Pour le virus de la COVID-19, on ne sait pas exactement quel nombre de particules est requis, bien qu’en général et sur la base de modèles recrées avec le SRAS de 2003, on pense que quelques centaines de virus sont suffisantes, ce qui est tout de même peu, quand on sait qu’un adulte moyen infecté en transporte entre 1 et 100 milliards.
Fait intéressant, des chercheurs ont estimé à seulement 0,1 mg le poids de tous ces virus dans un seul malade, ce qui fait qu’on peut calculer à 5,6 kg la masse de tous les virus présents en ce moment parmi les 56 000 000 millions d’humains affectés en ce moment par la maladie ! Tout ça pour quelques kilos de virus…
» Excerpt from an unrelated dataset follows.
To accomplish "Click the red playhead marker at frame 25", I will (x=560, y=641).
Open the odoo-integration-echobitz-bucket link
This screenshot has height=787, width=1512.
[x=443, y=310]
Même si la transmission par des surfaces est possible et que certains cas ont été documentés, il s’agit d’un phénomène rare, à telle enseigne qu’on se demande bien pourquoi on continue à nettoyer les surfaces avec autant d’énergie, alors qu’il s’agit au mieux d’un mécanisme tout à fait mineur.
Mais il faut généralement que la personne éternue ou tousse directement sur la surface (on espère que ce n’est pas le cas pour la lettre transmise en Chine) puis que les muqueuses de la personne cible entrent ensuite en contact avec ces liquides biologiques.
Bref, s’agissant d’une histoire aussi abracadabrante, je dirais au mieux qu’elle n’est pas totalement impossible, mais qu’elle demeure à peu près aussi improbable que, je ne sais pas, une fuite de laboratoire ayant laissé s’échapper un virus, tiens.